### Task to complete
Count the lines of the records that contain the string "agent", treating uppercase and lowercase as different, and reply with the number only.

Collected data entries
------------------------------
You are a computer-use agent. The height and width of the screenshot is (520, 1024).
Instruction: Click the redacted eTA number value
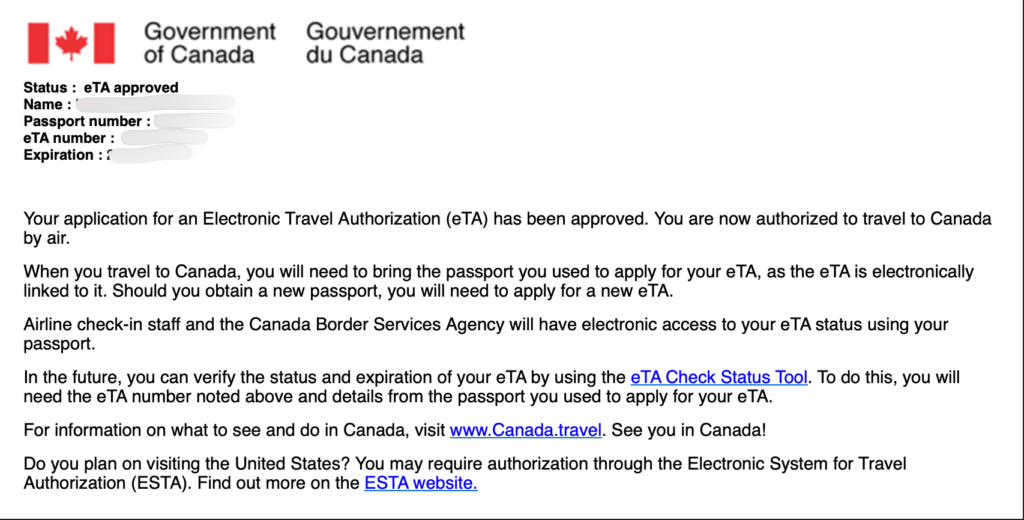point(163,138)
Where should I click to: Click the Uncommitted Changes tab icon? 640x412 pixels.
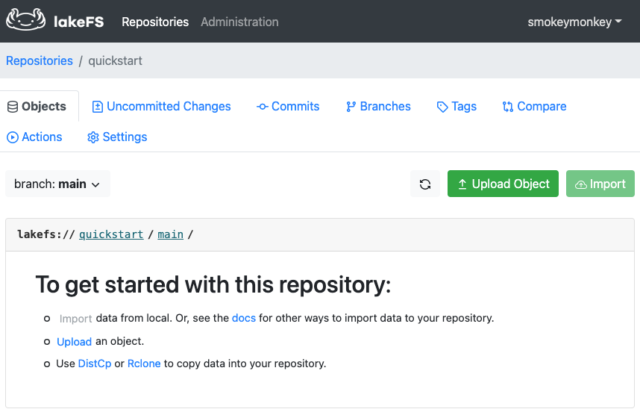point(97,107)
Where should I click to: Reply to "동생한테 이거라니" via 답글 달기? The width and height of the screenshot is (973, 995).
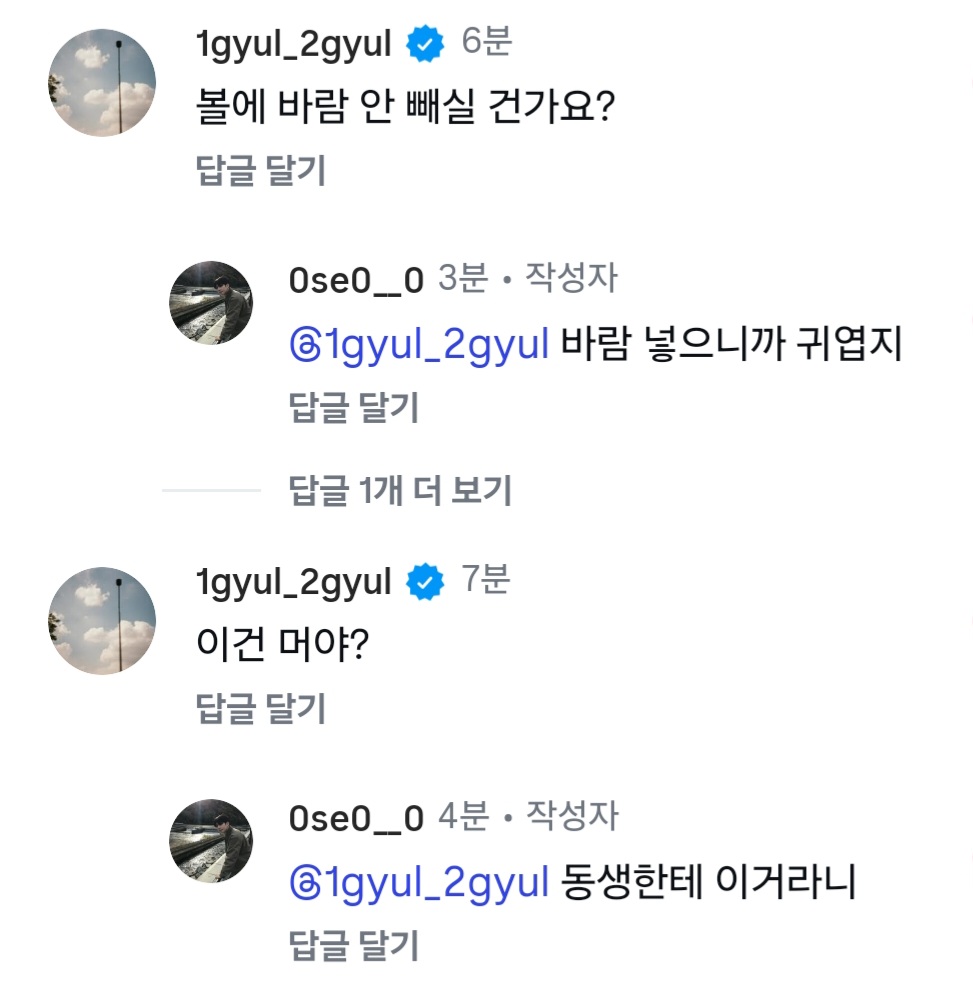(x=353, y=946)
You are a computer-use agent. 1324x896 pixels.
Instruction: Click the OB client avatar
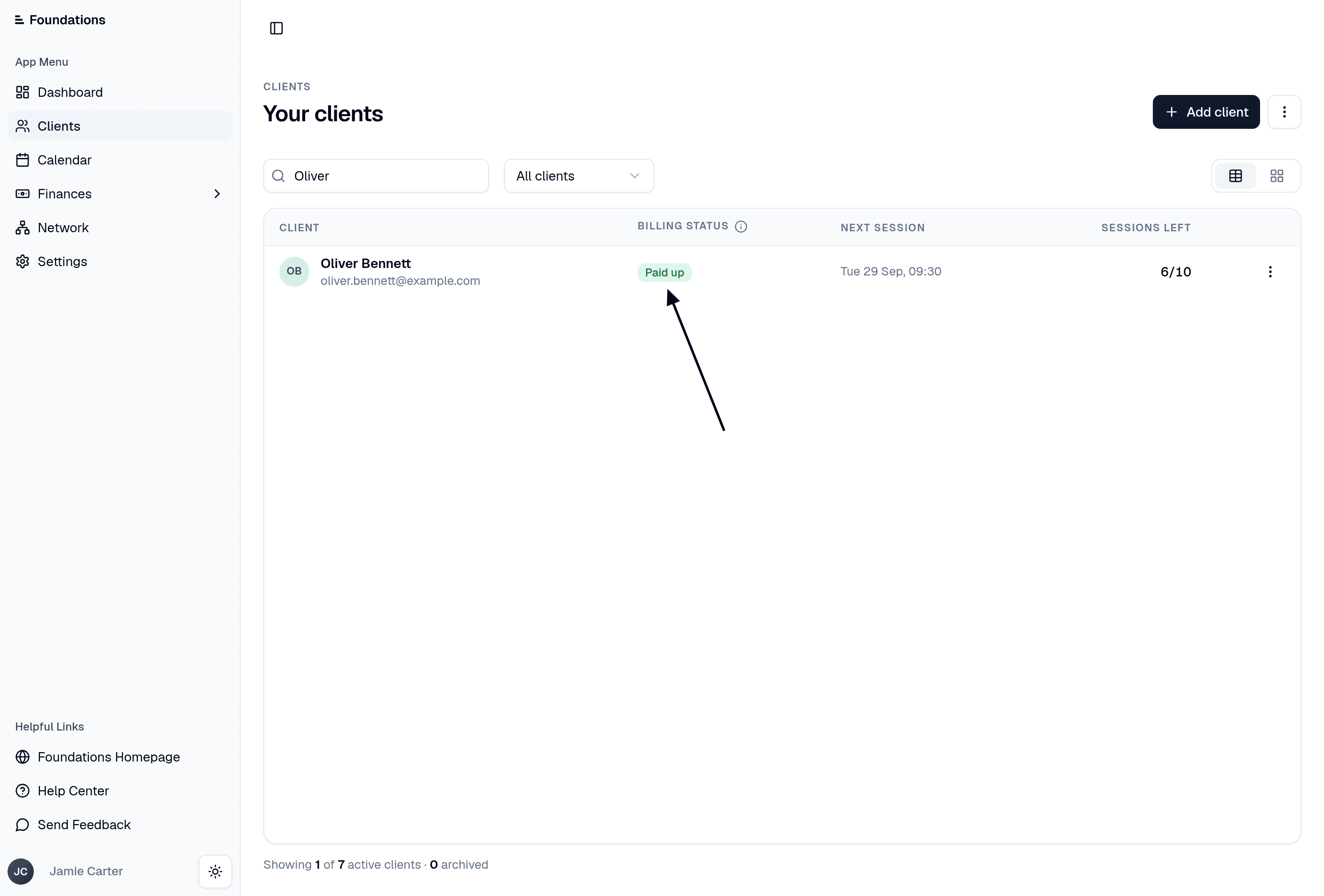[294, 271]
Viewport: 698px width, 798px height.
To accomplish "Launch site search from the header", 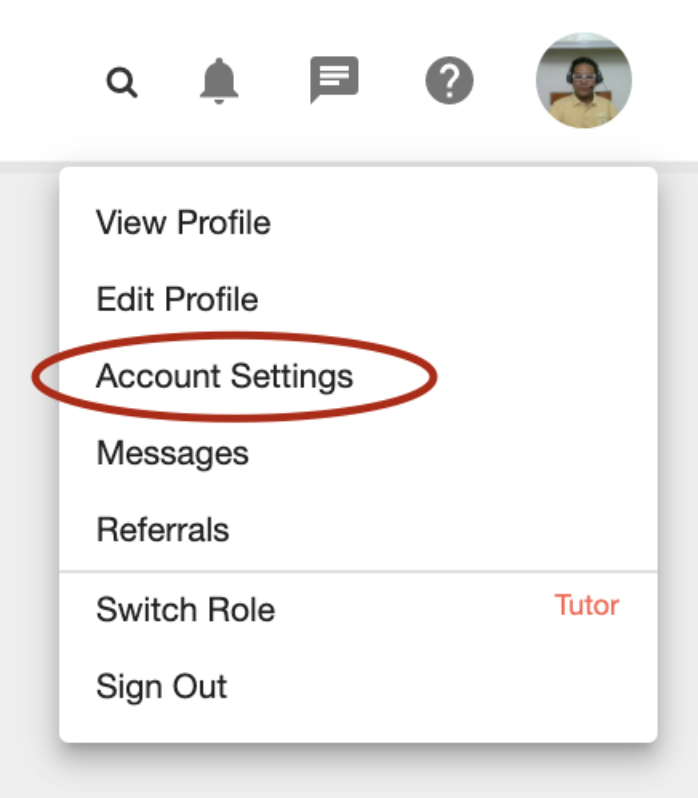I will point(122,82).
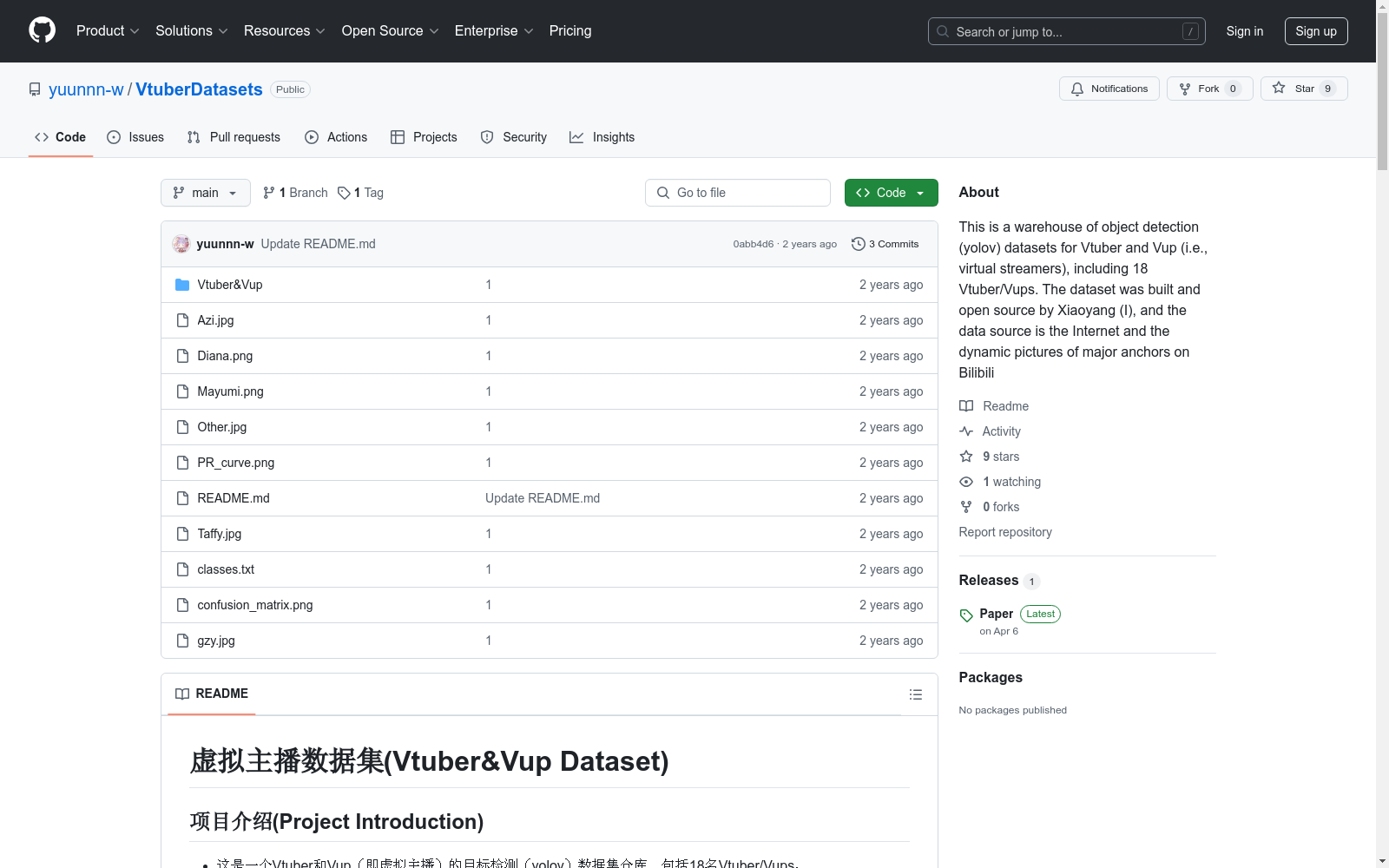Star the VtuberDatasets repository
The height and width of the screenshot is (868, 1389).
[x=1303, y=89]
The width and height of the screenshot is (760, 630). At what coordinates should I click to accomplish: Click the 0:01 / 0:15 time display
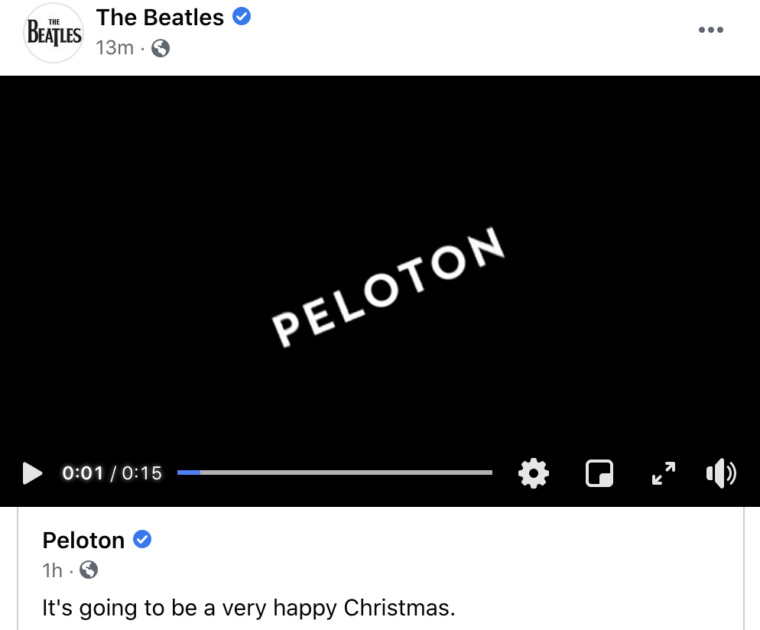(x=112, y=473)
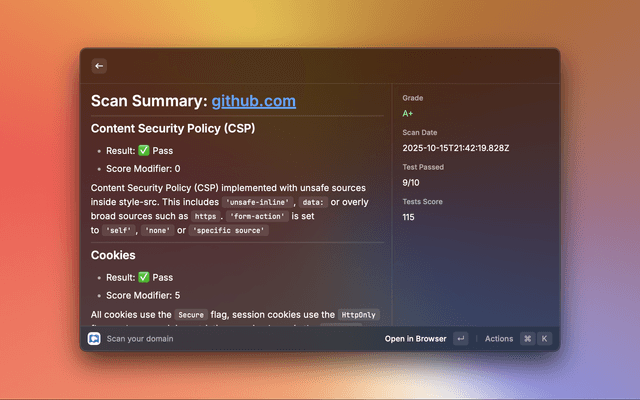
------------------------------
### Output for this task
2